According to the internal documents, the IFRC initially bid a much lower overhead rate than its two rivals. Letters from the Commission dated 15 February to the three bidders asked for clarification, including on the justification for the indirect support costs, which were listed as follows – IFRC: €8.7 million; World Bank: €21.9 million; World Food Programme: €33 million. 

Agencies hoping to win the contract “should make efforts to minimise operational overheads and deliver the best value for money (efficiency and effectiveness)”, a European Commission official said, on condition of anonymity, in response to a question from TNH earlier this year.

ECHO came under fire in a 2018 European Commission audit report for its ESSN spending, and was given until the end of 2020 to tighten up. The audit criticised the seven percent (later reduced to 6.5 percent) overhead fee the WFP was receiving on the total value of the project.

The report found that “no supporting evidence was provided to demonstrate that this cost was reasonable.” The WFP told TNH earlier in the year that it simply follows the financial rules set by its executive board, comprised of member states, many of which are EU members. 

In common with other aid grants, the ESSN pays its contractor the indirect overhead rate above and beyond the direct costs of the specific project.

These unrestricted overheads allow aid agencies to cover general expenditure, which may range from rent at HQ to senior management costs and legal compliance. In this case, given the size of the overall grant, the auditors objected to the €64 million paid to the WFP over three years for unspecified purposes.

The European Court of Auditors also questioned if the European Commission should have given the WFP 80 percent advances.

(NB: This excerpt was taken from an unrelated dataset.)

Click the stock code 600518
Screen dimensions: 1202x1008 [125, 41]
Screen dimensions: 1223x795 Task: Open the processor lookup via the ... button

This led to the UN agency earning bank interest on two tranches (€278 million and €520 million) of project funding – some received a year before it was spent. 

“The level of pre-financing paid is not appropriate,“ the audit found, while also criticising a one percent “cash transfer fee” paid to a “local implementing partner”, later confirmed in the European Parliament as the Turkish Red Crescent

Letters to the three bidders seeking to win the renewed contract also asked about “indicative amount and use” of any bank interest earned on EU-supplied funds.

Exit strategy

As well as being costly, the ESSN has political significance for Europe.

The EU dramatically stepped up aid to Turkey after the peak in Syrian and other refugee arrivals in 2015. Billions of euros was promised, much of it linked to limiting the flow of refugees

The Commission’s auditors urged ECHO to find an exit strategy, but their report acknowledged that “a successful handover is ultimately dependent on the Turkish authorities’ willingness to take over the project and to allocate sufficient resources to fund it.” 

Disruption to the ESSN could spark unrest in Turkey and fuel renewed migration to the European Union, according to the internal EU papers.

A November 2018 briefing – prepared for Christos Stylianides, the head of ECHO, and other senior EU officials – said a “brutally interrupted” ESSN could have an “impact on social cohesion in Turkey”. It added that a poorly managed exit could also change the “incentives for onward migration”, if refugees faced reduced support.

The EU plans to spend some €840 million in the next two years on the ESSN, according to the internal documents. However, it hopes to find ways to lower the need for EU support in future, for example by helping refugees find work.

The internal documents show that Brussels is seeking to pass responsibility back to the Turkish government, while attempting to avoid any unrest or renewed refugee flows into Europe.

Asked by TNH for more information on this exit strategy, a European Commission spokesperson said: “We never comment on alleged leaks.”

However, replying to a separate question by email in August, the spokesperson indicated that talks on the issue were ongoing: “The EU is in discussions with the Turkish authorities for the long-term sustainability of the major projects, including the ESSN, primarily in the possible integration of part of the projects into the existing Turkish welfare system.”